Copy the rows below word for word, beginning with the very first line and continuing through the line that contains "Action: click(57, 53)".
━━ INFORMATION SUPPLIED
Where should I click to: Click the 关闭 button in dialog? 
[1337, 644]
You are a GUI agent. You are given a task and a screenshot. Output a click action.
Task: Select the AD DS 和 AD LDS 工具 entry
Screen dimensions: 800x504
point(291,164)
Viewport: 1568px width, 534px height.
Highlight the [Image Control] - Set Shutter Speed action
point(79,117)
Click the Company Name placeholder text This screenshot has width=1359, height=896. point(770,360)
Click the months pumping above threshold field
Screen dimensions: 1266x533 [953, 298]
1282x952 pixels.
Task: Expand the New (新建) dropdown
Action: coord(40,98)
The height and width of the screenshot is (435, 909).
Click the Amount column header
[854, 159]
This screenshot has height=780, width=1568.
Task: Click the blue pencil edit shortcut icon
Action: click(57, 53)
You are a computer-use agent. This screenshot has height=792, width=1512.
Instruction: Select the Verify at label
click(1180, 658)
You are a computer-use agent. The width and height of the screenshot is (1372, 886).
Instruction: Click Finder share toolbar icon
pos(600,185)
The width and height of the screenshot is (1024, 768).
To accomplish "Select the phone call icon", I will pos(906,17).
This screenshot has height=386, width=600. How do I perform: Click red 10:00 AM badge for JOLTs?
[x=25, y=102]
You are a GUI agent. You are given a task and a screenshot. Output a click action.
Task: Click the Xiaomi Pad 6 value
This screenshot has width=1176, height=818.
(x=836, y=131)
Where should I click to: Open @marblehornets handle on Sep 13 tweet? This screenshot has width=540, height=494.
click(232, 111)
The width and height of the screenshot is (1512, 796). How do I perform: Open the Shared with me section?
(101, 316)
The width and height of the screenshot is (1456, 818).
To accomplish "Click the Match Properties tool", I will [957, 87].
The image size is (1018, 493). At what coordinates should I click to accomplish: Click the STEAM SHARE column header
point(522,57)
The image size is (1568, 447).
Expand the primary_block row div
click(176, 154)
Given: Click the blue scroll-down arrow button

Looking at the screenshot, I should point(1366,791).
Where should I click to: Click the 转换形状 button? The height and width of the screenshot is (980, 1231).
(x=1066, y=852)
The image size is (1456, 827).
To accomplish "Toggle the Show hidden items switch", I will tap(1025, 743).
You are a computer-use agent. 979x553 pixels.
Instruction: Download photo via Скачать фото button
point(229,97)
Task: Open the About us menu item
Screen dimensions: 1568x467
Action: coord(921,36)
━━━━
» **SOLUTION**:
Where should I click to: Click the 关闭 button in dialog? 
[1337, 644]
You are a GUI agent. You are given a task and a screenshot. Output a click action.
Task: Select the AD DS 和 AD LDS 工具 entry
Screen dimensions: 800x504
point(291,164)
Viewport: 1568px width, 534px height.
Highlight the [Image Control] - Set Shutter Speed action
point(79,117)
Click the Company Name placeholder text This screenshot has width=1359, height=896. point(770,360)
Click the months pumping above threshold field
Screen dimensions: 1266x533 [953, 298]
1282x952 pixels.
Task: Expand the New (新建) dropdown
Action: coord(40,98)
The height and width of the screenshot is (435, 909).
Click the Amount column header
[854, 159]
This screenshot has height=780, width=1568.
Task: Click the blue pencil edit shortcut icon
Action: click(57, 53)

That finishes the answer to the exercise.